Dans cette savante scénographie, Daniel Kramer règle un spectacle qui, tout en respectant la narration, a parfois un peu trop tendance à montrer ce qui ne devrait relever que du symbole. Passe encore qu’au royaume de la castratrice Turandot les hommes exhibent des sexes en forme de fleur ; on aurait pu au moins nous épargner, au début, le réalisme sanguinolent d’une scène d’émasculation en gros plan – si l’on peut dire.

Mais la mobilité d’un trio de ministres au genre indéterminé fait mouche, tout comme l’apparition depuis les hauteurs d’une Turandot encapsulée dans une corolle d’or. Plus tard, ce n’est plus Liù que l’on torture mais Calaf, et c’est pour lui épargner ses souffrances qu’elle se donne la mort – interprétation qui renforce encore la noblesse de son sacrifice. Timur aussi se poignarde de désespoir, avant que les ministres et les sbires de Turandot ne s’entretuent à leur tour.
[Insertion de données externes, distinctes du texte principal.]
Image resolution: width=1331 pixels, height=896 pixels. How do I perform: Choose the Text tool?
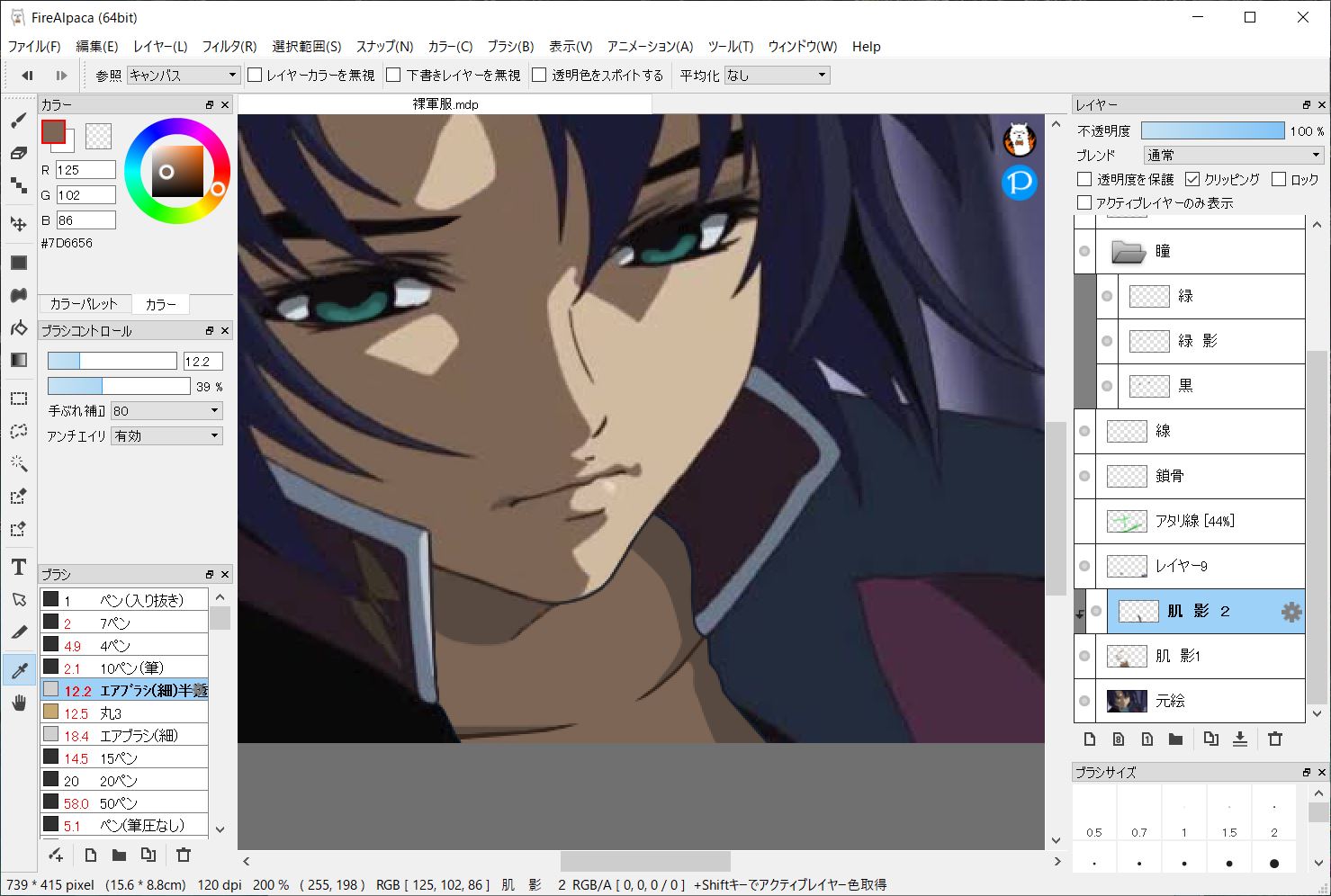click(x=18, y=567)
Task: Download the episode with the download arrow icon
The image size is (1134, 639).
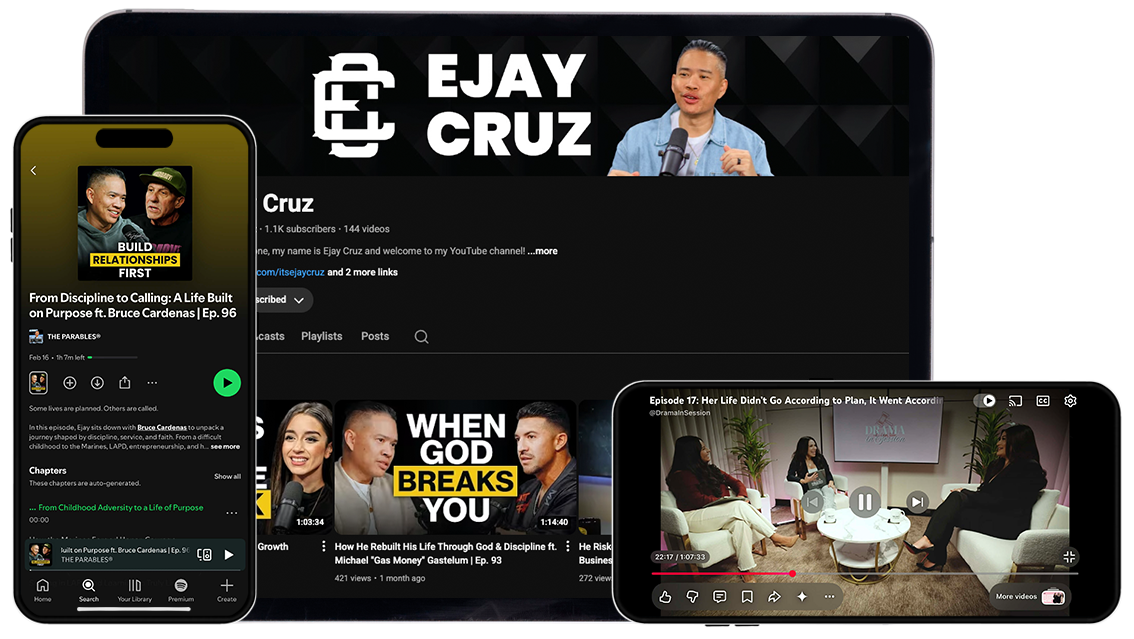Action: pyautogui.click(x=97, y=382)
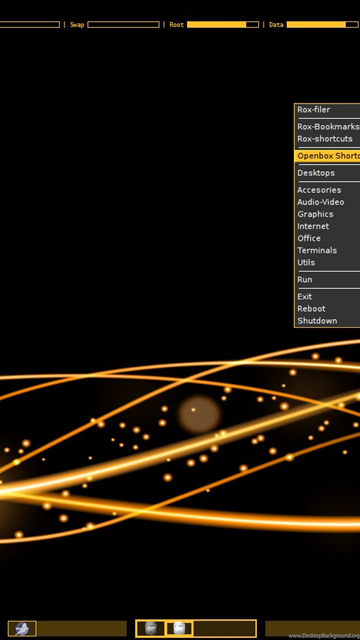
Task: Expand the Desktops submenu
Action: click(x=327, y=173)
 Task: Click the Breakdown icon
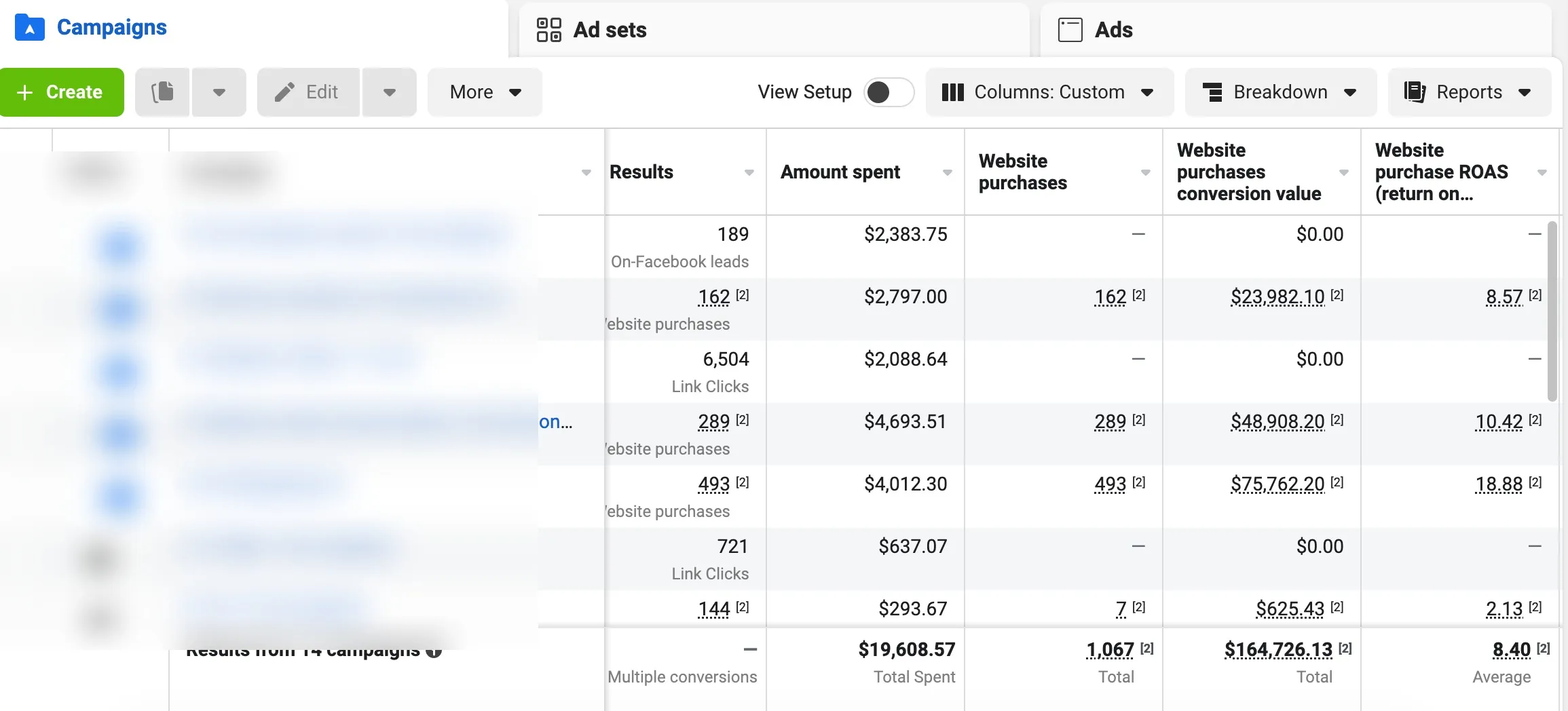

A la fin, alors qu’on pleure la dépouille de l’empereur, ne restent que le couple princier et le peuple, libérés par la victoire de l’amour. Vision cohérente jusque dans ses partis-pris les plus extrêmes, dont la lisibilité et la force visuelle ne sont en tout cas jamais compromises.

Après tant de succès chez Wagner (Brünnhilde de La Walkyrie à Bordeaux) ou chez Strauss (Elektra ici-même), Ingela Brimberg ajoute un nouveau trophée à son glorieux tableau de chasse. Cette Turandot darde ses aigus au scalpel, tout en montrant, dans les ondoiements d’un chant à la plasticité sidérante, une féminité tour à tour rayonnante et inquiète, avec même quelque accent de petite fille en panique –peu importe, alors, la faiblesse d’un ou deux graves.

Teodor Ilincai a, lui, l’aigu parfois un chouïa trop bas, mais la couleur et le volume de ce Calaf séduisent, tout comme une ligne assez disciplinée pour épouser les élégiaques envolées où le mènent ses deux airs. Timbre tout en chair et sourires, cantabile infini regorgeant de nuances et demi-teintes, la Liù de Francesca Dotto triomphe sans réserve. Si le vétéran Chris Merritt (Altoum) peine à dissimuler l’outrage des ans, Liang Li (Timur), belle basse phrasée à l’archet, au pathétisme jamais outré, emporte la mise.

Modernité

Dirigeant l’Orchestre de la Suisse romande, Antonino Fogliani affûte les arêtes, exalte la modernité de l’écriture, si bien que font parfois défaut tendresse et poésie aux instants les plus lyriques. En ce soir de première, on déplore aussi une cohésion pas toujours parfaite entre la fosse et le chœur – situé il est vrai le plus souvent en fond de scène, loin du chef. Mais cette lecture qui file droit ne connaît aucun temps mort, avance au rythme de l’action : c’est l’essentiel.

A propos de modernité : on joue le finale composé par Berio au tout début de ce siècle. Moins grandiloquente que celle concoctée par Alfano pour la création, cette tentative d’achèvement récente révèle à chaque nouvelle écoute ses qualités et ses fines intuitions dramatiques. En particulier les ultimes mesures pianissimo, apaisées comme un coucher de soleil, auxquelles fait écho le superbe tableau qui referme le spectacle.Turandot de Puccini. Genève, Grand Théâtre, le 20 juin. Représentations jusqu’au 3 juillet.